Fab Introduction

2020-11-11 Hits(1096)

Antigen binding fragment (Fab) is a common recombinant antibody fragment with a bigger size, a better stability and affinity.

 

Fab Structure:

 

The generic antibody (also called an immunoglobulin or Ig) is a vaguely “Y”-shaped structure composed of four disulfide-linked proteins – two smaller (25 kD) light chains and two larger (50 kD) heavy chains. The N-termini of both chains have genetically variable domains that are the source of the tremendous antigen-binding diversity of the total antibody repertoire. The C-termini of each chain are genetically homogeneous for any given Ig, and are designated as constant domains (CL or CH). The two “arms” of the Ig are each composed of heavy and light chains, and are called the Fab or antigen-binding fragment of the molecule; the “body” of the Ig is composed of paired heavy chain constant regions, and is called the Fc portion of the molecule.

Fab fragments can be obtained by protease digestion of the full-length antibody. The papain can be used to cleave an immunoglobulin monomer into two Fab fragments and an Fc fragment. Fab fragments show higher affinities or stability than scFv.

A Fab fragment is a domain of an antibody that binds to antigens. It is composed of one constant and one variable domain of each of the heavy and the light chain. The composition of Fab includes light chain variable domain(VL), light chain constant region(CL), heavy chain variable domain(VH), and heavy chain constant region 1(CH1).

 

Fab Construction:

 

Three different methods are used for generating the Fab fragments:

*Screening from phage display library: Like scFv, Fab library is a common method to generate a Fab fragment.
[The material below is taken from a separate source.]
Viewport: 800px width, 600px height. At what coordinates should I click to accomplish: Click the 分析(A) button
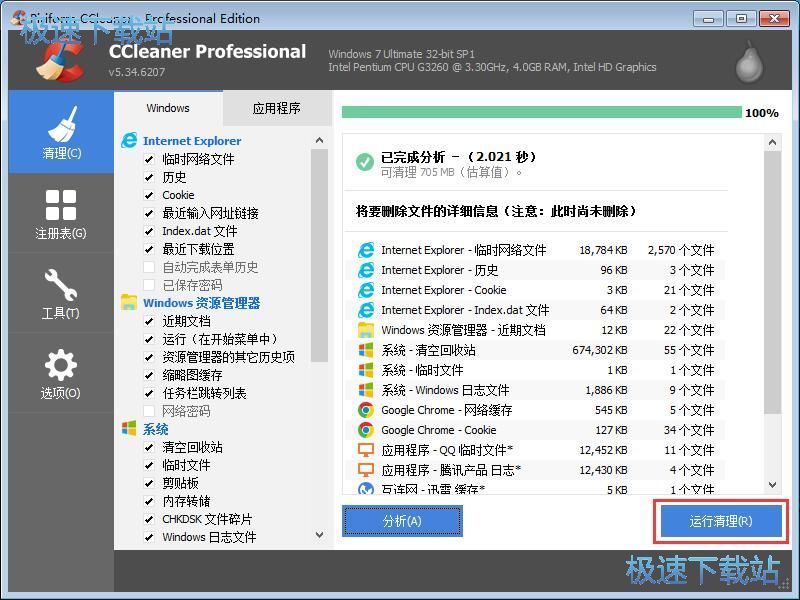coord(402,520)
*Expressing a Fab fragment using recombinant technology: Recombinant Fab fragments can be obtained using mammalian expression systems, such as CHO or HEK293 cells.

*Enzymatic cleavage of the parent antibody: A two step protocol is generally employed for producing Fab fragments. Enzymatic cleavage of the whole antibodies forms F(ab’)2 fragments, followed by reduction of those fragments to yield Fab fragments.

 

Fab Application:

 

Fab fragments can eliminate non-specific binding to cellular Fc receptors and serum factors. Like scFv, Fab fragments also have good tumor penetration, rapid blood clearance, and low retention times in non-target tissue.